Cleveland Metroparks Zoo yesterday announced the arrival of a two-month-old Malayan tiger cub from the Tulsa Zoo. The female Malayan tiger cub, named Indrah, has joined Cleveland Metroparks Zoo’s two Amur tiger cubs that were born in late December to form a social group of two endangered subspecies of tigers.

“Cleveland Metroparks Zoo and Tulsa Zoo both recently celebrated the incredible births of endangered tiger cubs,” said Cleveland Metroparks Zoo Executive Director Dr.

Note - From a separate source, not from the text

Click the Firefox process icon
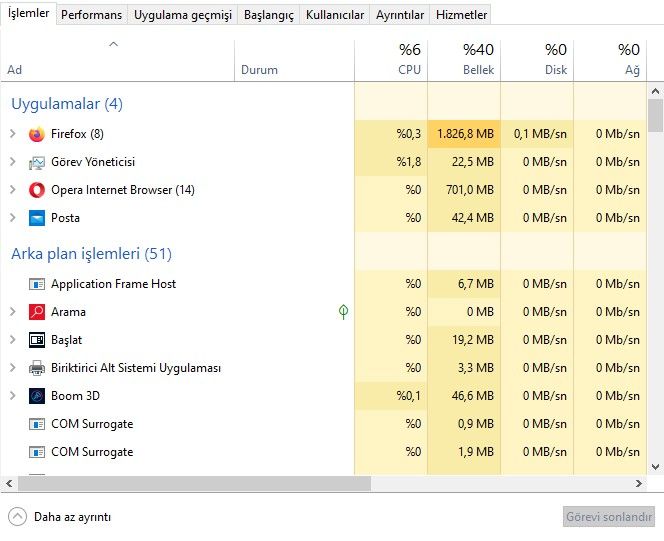 (x=37, y=134)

Chris Kuhar. “Socialization of tigers at an early age is incredibly important and raising these cubs as part of a unique social group will allow them to develop skills and behaviors together.”

Malayan tiger cub photo 2 (courtesy of Cleveland Metroparks Zoo)

Photos courtesy of Cleveland Metroparks Zoo

The move was spearheaded through the partnerships of Cleveland Metroparks Zoo, the Tulsa Zoo and coordinated through the Tiger Species Survival Plan (SSP) Program. The Tiger SSP administrates the highest standards of care and welfare for tigers by working collaboratively across the over 230 accredited zoos of the Association of Zoos and Aquariums (AZA). Additionally, SSP programs represent their species regionally and internationally through husbandry, conservation efforts and scientific opportunities.